--- What to work on ---
Would you go through the records below and copy each line with the string "battery"?

Segment Start: Records supplied

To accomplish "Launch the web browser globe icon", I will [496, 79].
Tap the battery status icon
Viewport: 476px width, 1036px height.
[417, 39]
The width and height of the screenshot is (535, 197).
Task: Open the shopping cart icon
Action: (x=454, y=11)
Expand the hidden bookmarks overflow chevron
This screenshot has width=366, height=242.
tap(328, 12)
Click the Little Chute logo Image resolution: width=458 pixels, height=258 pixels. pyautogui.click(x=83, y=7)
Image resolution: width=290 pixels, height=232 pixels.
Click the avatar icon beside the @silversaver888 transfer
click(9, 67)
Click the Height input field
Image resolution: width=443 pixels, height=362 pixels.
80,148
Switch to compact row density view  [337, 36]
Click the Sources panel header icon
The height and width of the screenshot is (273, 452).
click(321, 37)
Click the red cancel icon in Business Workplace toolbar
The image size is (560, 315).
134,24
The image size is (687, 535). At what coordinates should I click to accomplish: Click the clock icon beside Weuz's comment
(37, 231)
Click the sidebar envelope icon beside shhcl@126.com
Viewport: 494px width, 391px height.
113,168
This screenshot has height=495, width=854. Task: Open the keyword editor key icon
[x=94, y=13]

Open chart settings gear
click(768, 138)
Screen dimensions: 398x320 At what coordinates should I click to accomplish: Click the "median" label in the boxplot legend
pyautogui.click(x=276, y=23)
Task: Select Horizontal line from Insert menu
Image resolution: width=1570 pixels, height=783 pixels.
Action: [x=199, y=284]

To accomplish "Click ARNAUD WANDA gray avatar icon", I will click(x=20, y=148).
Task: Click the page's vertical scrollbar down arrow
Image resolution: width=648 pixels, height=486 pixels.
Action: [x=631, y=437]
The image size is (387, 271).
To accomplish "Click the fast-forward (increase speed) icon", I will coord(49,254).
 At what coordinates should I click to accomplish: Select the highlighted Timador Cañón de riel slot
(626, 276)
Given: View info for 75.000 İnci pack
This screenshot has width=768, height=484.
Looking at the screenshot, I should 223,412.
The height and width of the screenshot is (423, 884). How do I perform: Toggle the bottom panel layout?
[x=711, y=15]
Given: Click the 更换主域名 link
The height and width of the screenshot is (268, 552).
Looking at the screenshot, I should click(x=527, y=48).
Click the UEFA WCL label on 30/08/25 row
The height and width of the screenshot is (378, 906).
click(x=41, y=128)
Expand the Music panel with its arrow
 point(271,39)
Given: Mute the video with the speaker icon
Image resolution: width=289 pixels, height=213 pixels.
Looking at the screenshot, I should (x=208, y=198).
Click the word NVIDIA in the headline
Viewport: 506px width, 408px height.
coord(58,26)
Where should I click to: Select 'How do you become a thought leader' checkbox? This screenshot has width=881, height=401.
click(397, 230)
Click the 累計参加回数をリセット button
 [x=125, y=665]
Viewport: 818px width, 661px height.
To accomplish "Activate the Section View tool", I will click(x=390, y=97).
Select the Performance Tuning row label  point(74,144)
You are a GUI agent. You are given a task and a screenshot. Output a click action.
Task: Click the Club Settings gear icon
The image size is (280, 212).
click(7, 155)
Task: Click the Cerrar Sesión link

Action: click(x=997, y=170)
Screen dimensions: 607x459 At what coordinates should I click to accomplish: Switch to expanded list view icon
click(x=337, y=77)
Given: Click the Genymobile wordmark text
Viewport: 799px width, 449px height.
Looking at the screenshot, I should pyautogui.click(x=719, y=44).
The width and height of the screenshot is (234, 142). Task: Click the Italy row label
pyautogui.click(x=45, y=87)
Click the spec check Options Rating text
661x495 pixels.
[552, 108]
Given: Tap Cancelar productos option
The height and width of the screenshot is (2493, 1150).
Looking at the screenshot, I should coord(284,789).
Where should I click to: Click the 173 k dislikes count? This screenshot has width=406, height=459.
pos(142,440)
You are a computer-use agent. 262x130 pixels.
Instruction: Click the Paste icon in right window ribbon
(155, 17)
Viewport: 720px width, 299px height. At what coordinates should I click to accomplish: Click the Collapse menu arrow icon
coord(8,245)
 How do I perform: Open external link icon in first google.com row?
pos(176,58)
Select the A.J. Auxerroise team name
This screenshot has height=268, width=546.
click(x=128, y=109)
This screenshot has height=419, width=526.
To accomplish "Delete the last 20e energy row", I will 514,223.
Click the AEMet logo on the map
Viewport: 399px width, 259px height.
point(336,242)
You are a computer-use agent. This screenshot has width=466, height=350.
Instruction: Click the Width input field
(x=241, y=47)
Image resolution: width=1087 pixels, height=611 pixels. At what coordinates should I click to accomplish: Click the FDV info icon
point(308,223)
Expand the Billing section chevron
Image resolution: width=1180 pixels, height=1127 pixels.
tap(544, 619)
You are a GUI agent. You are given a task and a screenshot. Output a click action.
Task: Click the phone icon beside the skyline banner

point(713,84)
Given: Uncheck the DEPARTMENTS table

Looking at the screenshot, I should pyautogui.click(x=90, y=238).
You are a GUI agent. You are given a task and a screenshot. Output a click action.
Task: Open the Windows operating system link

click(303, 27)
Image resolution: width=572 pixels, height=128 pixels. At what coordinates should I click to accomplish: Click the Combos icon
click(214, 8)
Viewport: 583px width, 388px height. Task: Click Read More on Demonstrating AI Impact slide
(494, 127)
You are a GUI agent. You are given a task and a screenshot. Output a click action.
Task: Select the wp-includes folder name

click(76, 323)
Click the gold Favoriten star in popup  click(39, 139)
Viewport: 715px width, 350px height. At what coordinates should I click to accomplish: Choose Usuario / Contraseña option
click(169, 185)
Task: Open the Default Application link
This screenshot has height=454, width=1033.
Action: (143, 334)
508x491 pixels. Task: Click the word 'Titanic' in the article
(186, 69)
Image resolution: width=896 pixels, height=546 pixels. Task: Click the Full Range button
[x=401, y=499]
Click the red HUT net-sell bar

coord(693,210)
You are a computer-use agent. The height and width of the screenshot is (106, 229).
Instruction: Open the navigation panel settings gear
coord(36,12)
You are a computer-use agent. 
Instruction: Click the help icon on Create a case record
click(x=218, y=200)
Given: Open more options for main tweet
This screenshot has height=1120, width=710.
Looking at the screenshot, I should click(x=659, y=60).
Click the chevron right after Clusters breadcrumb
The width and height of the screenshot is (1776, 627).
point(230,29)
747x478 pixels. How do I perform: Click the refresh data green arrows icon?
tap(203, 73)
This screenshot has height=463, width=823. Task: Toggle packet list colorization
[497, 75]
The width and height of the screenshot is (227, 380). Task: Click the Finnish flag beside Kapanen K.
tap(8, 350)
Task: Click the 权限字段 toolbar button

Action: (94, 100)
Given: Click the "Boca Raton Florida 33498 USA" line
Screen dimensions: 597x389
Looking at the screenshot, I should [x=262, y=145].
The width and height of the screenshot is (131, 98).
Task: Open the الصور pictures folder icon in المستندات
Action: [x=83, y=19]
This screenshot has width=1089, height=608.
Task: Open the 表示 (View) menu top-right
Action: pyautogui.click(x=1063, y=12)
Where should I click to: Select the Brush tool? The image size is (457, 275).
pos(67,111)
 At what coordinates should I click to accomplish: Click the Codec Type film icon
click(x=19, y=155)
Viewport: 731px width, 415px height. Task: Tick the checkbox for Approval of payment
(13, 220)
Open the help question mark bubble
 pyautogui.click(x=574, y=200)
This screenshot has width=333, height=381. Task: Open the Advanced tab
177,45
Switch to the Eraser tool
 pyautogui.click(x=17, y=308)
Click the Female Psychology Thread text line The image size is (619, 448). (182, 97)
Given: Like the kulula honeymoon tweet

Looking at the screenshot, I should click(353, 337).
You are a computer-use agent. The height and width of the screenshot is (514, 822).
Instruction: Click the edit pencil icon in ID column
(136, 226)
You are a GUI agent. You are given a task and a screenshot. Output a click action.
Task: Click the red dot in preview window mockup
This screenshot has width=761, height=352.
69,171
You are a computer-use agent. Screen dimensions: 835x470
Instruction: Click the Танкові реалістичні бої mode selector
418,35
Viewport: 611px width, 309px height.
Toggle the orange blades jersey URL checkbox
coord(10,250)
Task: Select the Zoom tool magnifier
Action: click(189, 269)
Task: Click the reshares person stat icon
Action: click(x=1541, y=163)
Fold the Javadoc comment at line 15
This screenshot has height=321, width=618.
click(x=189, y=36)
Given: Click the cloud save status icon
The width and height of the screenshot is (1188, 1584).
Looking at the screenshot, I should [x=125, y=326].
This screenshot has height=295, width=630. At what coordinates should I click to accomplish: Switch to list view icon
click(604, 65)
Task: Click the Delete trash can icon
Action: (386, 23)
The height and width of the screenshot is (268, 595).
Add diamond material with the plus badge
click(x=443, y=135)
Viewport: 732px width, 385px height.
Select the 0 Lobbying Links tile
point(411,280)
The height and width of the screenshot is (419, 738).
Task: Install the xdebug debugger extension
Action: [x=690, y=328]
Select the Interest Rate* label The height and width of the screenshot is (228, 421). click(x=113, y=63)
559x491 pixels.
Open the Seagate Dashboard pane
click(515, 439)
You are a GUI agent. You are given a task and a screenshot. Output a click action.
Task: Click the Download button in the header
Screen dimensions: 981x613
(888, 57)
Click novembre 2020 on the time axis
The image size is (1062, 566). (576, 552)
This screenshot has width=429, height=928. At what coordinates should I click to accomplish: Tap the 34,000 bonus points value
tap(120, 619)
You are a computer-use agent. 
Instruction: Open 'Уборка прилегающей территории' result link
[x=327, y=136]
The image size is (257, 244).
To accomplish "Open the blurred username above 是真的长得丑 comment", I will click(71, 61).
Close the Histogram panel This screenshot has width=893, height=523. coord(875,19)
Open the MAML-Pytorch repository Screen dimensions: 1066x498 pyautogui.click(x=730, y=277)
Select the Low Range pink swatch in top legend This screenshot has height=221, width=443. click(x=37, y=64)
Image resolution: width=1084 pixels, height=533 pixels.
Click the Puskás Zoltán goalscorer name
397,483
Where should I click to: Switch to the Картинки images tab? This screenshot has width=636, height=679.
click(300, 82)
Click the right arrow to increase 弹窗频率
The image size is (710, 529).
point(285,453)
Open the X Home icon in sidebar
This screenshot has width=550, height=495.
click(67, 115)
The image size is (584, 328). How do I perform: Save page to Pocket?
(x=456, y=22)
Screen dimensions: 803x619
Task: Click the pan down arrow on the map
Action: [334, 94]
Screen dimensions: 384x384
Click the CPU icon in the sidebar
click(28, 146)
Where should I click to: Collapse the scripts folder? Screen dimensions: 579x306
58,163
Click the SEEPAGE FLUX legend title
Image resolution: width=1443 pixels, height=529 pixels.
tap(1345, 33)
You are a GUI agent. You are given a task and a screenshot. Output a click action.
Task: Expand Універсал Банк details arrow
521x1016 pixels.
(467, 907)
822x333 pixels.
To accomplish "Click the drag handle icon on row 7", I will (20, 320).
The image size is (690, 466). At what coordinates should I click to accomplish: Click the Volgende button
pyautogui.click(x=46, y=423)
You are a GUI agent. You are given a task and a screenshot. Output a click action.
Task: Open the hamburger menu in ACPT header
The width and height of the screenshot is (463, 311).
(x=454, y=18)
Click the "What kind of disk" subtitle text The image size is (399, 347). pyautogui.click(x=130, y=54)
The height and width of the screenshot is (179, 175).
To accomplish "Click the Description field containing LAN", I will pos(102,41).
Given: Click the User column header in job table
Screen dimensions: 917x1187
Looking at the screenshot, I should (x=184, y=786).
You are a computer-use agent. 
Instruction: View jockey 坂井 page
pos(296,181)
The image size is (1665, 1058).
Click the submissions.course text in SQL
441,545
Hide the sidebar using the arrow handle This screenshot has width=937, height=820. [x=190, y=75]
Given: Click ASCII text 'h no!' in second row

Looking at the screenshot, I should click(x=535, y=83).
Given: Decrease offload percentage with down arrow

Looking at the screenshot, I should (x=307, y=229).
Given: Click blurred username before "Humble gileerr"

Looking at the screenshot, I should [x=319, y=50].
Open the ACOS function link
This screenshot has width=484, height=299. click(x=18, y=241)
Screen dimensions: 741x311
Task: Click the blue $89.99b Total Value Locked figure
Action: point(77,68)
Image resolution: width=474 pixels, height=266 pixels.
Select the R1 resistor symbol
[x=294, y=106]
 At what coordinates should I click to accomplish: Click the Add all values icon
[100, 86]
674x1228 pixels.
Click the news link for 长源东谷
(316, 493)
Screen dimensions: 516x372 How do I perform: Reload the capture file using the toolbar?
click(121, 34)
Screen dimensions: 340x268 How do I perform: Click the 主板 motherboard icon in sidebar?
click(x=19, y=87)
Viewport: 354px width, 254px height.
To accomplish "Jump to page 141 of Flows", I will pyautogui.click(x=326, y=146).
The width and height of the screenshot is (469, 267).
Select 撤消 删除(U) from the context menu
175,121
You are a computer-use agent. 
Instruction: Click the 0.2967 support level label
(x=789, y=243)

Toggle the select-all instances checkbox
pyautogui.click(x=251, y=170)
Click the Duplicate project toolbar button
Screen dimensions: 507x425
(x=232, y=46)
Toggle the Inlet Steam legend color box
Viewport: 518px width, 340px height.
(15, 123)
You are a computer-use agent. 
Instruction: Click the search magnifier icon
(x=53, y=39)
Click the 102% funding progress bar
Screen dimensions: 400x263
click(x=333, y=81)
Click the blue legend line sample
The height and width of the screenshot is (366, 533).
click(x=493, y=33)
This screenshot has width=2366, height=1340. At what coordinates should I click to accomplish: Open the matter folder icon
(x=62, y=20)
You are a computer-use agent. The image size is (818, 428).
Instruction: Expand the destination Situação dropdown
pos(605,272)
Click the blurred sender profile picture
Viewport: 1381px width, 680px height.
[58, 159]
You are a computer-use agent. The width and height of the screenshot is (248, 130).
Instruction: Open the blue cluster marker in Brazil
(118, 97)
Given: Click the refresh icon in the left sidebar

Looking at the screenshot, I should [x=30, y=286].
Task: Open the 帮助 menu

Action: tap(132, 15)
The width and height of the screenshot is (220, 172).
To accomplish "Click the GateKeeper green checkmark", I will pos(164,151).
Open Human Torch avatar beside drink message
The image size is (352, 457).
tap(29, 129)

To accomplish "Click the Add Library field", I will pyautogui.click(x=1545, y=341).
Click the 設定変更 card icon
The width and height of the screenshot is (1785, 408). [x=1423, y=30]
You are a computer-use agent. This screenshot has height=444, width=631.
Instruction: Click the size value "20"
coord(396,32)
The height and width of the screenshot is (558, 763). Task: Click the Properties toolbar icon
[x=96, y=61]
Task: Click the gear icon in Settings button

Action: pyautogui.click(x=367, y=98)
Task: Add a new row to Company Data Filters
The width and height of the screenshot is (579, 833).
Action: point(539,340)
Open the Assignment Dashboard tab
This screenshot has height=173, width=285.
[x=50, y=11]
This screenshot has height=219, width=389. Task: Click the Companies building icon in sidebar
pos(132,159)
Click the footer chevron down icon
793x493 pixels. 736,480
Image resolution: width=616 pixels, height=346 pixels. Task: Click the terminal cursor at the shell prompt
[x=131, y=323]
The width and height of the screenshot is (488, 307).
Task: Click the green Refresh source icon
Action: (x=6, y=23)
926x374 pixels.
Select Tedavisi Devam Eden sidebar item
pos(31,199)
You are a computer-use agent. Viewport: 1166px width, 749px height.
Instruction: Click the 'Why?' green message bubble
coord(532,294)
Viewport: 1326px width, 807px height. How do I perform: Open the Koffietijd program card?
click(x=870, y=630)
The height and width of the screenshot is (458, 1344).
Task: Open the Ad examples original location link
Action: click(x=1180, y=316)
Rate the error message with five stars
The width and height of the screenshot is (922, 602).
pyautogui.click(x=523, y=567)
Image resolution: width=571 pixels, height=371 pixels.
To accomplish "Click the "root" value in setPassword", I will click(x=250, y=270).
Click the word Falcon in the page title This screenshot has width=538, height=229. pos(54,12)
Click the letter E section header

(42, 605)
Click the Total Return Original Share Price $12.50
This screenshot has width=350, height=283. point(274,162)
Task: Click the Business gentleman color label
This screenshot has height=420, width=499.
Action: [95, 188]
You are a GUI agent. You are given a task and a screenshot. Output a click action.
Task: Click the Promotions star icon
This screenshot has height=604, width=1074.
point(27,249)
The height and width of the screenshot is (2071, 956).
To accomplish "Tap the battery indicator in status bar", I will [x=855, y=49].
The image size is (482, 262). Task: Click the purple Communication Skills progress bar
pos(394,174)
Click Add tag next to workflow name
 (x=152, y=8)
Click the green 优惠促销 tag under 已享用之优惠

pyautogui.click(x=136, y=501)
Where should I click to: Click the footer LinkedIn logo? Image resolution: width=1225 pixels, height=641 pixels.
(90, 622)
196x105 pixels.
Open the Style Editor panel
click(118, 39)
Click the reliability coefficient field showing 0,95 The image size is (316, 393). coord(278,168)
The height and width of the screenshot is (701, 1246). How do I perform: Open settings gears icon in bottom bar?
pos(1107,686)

Segment End: Records supplied

--- Response to this exercise ---
Tap the battery status icon
To accomplish "Tap the battery indicator in status bar", I will [x=855, y=49].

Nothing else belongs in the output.